Segment Start: Data under study

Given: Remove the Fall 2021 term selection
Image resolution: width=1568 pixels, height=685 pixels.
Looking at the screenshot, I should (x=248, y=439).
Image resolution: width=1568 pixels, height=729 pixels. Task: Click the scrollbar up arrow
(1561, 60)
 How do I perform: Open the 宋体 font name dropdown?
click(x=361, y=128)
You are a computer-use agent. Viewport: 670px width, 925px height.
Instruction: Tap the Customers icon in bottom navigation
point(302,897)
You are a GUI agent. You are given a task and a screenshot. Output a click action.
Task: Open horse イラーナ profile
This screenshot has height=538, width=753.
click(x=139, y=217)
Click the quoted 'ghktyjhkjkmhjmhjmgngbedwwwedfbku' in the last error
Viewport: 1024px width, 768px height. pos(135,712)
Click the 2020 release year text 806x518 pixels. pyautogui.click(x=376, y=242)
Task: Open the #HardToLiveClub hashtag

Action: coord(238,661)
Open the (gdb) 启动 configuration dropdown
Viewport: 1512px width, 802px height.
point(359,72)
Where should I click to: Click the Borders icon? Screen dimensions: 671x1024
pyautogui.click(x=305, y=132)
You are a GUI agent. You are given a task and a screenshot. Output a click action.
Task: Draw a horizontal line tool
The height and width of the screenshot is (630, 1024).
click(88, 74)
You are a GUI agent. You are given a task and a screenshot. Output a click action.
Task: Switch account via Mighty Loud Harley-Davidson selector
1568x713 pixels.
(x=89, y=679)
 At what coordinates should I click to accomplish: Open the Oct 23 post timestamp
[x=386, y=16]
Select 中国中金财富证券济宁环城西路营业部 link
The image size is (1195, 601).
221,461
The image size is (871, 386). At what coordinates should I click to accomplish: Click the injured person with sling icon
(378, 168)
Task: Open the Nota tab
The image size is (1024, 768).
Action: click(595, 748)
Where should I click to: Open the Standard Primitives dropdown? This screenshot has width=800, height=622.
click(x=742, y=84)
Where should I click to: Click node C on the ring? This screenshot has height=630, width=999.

Segment End: Data under study

When you answer, set down the entries above precisely as they read.

Given: Remove the Fall 2021 term selection
Image resolution: width=1568 pixels, height=685 pixels.
Looking at the screenshot, I should (x=248, y=439).
Image resolution: width=1568 pixels, height=729 pixels. Task: Click the scrollbar up arrow
(1561, 60)
 How do I perform: Open the 宋体 font name dropdown?
click(x=361, y=128)
You are a computer-use agent. Viewport: 670px width, 925px height.
Instruction: Tap the Customers icon in bottom navigation
point(302,897)
You are a GUI agent. You are given a task and a screenshot. Output a click action.
Task: Open horse イラーナ profile
This screenshot has height=538, width=753.
click(x=139, y=217)
Click the quoted 'ghktyjhkjkmhjmhjmgngbedwwwedfbku' in the last error
Viewport: 1024px width, 768px height. pos(135,712)
Click the 2020 release year text 806x518 pixels. pyautogui.click(x=376, y=242)
Task: Open the #HardToLiveClub hashtag

Action: coord(238,661)
Open the (gdb) 启动 configuration dropdown
Viewport: 1512px width, 802px height.
point(359,72)
Where should I click to: Click the Borders icon? Screen dimensions: 671x1024
pyautogui.click(x=305, y=132)
You are a GUI agent. You are given a task and a screenshot. Output a click action.
Task: Draw a horizontal line tool
The height and width of the screenshot is (630, 1024).
click(88, 74)
You are a GUI agent. You are given a task and a screenshot. Output a click action.
Task: Switch account via Mighty Loud Harley-Davidson selector
1568x713 pixels.
(x=89, y=679)
 At what coordinates should I click to accomplish: Open the Oct 23 post timestamp
[x=386, y=16]
Select 中国中金财富证券济宁环城西路营业部 link
The image size is (1195, 601).
221,461
The image size is (871, 386). At what coordinates should I click to accomplish: Click the injured person with sling icon
(378, 168)
Task: Open the Nota tab
The image size is (1024, 768).
Action: click(595, 748)
Where should I click to: Open the Standard Primitives dropdown? This screenshot has width=800, height=622.
click(x=742, y=84)
Where should I click to: Click node C on the ring? This screenshot has height=630, width=999.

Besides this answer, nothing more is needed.